Bae laughs and offers the coconut back to him, his lopsided smile and big brown eyes melting something in him. It's melting the rage, he knows, looking away back at the mountains. He doesn't forget it's a hellish place; he just...it's so damn frightening at times to consider letting it all go.
"I like it up here. Just the two of us," Bae says. The silence adds something to it. "Like a family."
It tugs at Killian's eyes at the same time his blackened heart longs to run away. It's too charred to truly love anyone now, and it's just as well. The boy speaks in ignorance. If he knew everything, he'd know just how impossible it would be to have the perfect family.
Regina had wanted to walk back into town. Swan hadn't allowed it, wisely mentioning that such an action with a madwoman on the loose that had already attacked them once would be "asking for it," so she'd consented to being dropped back off at her vault.
"Research is research," he says again as Swan unlocks the door to the sheriff's station and flips on the lights.

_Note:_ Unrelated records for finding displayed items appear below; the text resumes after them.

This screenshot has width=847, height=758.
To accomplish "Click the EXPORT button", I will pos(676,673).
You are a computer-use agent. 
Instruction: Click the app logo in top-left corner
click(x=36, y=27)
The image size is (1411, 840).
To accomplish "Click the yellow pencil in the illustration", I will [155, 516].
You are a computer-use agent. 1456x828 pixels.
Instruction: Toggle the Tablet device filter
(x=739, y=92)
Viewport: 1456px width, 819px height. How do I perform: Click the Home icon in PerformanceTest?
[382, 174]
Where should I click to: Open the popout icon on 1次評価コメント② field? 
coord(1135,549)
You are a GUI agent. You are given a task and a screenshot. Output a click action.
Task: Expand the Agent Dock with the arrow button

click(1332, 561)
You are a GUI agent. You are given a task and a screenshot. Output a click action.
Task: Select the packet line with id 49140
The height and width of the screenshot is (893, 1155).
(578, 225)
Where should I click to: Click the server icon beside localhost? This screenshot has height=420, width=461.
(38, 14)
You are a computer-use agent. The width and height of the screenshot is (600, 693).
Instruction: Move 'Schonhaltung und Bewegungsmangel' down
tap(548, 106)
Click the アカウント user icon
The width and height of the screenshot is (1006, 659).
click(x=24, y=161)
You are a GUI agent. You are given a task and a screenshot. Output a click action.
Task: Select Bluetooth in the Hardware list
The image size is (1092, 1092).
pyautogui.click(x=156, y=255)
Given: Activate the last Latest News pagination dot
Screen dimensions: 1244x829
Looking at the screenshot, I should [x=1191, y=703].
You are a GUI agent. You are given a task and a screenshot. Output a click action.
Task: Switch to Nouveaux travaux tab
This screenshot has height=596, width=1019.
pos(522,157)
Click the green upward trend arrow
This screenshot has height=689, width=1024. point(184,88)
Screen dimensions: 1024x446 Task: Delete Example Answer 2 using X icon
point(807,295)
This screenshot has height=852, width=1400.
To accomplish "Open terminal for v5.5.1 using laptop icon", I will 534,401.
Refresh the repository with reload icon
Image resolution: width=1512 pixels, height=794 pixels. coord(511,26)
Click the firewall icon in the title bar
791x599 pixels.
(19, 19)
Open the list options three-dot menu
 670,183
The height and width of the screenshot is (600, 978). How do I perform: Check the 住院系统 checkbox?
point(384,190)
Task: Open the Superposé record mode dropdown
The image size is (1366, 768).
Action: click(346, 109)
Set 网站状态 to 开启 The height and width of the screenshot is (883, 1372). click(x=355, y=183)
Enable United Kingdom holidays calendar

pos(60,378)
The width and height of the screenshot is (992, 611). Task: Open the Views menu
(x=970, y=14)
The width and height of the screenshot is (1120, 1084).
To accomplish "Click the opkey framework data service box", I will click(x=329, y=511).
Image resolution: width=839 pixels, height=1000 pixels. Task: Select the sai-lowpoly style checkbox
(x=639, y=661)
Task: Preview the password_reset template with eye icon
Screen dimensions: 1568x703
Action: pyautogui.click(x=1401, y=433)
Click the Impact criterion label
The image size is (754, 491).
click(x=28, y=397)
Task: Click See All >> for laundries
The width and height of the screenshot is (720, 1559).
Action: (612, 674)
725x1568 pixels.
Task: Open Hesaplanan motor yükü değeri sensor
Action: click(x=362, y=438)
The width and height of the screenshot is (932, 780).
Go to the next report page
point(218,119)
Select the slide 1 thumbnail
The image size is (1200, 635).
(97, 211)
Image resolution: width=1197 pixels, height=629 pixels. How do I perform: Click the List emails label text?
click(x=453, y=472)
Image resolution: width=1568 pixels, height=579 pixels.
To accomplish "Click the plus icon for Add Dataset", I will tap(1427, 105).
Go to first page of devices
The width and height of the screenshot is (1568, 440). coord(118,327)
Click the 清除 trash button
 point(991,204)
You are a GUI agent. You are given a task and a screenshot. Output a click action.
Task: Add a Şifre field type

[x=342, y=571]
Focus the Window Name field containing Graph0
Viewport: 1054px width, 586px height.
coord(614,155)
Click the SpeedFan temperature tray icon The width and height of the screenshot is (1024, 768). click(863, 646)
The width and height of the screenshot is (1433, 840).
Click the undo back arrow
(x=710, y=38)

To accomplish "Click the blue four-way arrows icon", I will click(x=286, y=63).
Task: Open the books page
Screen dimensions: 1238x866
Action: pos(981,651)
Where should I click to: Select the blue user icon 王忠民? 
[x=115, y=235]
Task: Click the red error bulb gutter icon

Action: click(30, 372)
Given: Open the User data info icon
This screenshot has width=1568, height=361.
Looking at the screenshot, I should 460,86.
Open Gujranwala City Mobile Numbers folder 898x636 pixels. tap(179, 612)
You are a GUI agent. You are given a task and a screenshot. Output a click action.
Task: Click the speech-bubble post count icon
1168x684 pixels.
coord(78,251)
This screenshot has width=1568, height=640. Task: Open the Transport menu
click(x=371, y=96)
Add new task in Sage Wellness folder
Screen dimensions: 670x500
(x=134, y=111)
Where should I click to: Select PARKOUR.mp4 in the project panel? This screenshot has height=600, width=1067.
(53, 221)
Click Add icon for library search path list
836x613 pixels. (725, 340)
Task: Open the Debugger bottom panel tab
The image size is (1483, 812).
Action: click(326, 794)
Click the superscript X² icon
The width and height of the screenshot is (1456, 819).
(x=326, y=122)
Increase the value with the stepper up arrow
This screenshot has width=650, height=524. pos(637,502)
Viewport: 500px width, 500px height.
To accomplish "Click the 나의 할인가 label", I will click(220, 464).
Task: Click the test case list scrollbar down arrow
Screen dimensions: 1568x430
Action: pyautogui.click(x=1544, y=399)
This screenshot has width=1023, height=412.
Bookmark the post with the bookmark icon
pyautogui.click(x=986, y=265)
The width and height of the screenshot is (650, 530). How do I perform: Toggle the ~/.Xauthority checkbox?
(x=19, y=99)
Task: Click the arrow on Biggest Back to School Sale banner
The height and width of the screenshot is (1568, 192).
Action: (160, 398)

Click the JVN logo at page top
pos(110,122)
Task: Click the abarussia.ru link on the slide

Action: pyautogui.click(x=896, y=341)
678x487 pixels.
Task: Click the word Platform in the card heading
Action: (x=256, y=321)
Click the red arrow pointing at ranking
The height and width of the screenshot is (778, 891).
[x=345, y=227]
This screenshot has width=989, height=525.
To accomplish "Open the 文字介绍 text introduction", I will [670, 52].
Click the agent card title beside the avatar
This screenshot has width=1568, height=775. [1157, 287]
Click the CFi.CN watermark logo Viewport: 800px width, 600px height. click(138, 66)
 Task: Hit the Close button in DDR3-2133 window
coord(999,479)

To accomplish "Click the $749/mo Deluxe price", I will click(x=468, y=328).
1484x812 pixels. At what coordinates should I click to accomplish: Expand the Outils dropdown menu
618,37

"Yeah, and when Pan got in there, he didn't leave with just research material," she scoffs, grimacing at the boxes of paperwork still all over the place. "I just don't think she works best alone."
"Let's hope Elsa and Belle have made some progress then, especially since their research site was a little more...conventional." Risking it, he sweeps behind her and wraps his arms around her, his chin on her shoulder. The back of her head leans back against his face, enticing him to close his eyes.
"I'm so tired of looking at all this crap," she murmurs, relaxing a little in his arms. "Want to just say 'screw it' and go get some cake?"
The sound of rushing footsteps down the corridor echoes into the room before he can agree. He banishes the notion of whisking both Swan and cake from Granny's into his room and bolting the door as Elsa marches in, hugging a tome to her chest.
"Emma, we have a problem."
"It's Storybrooke. We've got more of those than we've got...I don't know. I'm tired." She takes her jacket off and ties her back out of her way as Elsa sets the book onto the desk, opening it to the precise page she wants.
"What's this?" Swan asks her.
"It's a clue as to what this is all about. This is family business."
He raises his eyebrow at that.
"The Snow Queen—she's my aunt," Elsa sighs, a tensing of her shoulders indicating she's been fighting acknowledging it for a while.
"The Snow Queen is your aunt?"
"According to this heraldry book I found in the library," she says, nodding. She turns the book around so he and Swan can see it. "Her name is Ingrid. I didn't even know my mother had any sisters. I'm as surprised as you are."
"Spend a little more time in this town, love, you'll realize just about everyone's related," he quips. Really, it should have been their initial lead. Swan's silent laugh confirms it. Swan's foster mother, Elsa's aunt...no wonder the two of them have hit it off. By Storybrooke standards, they're practically sisters.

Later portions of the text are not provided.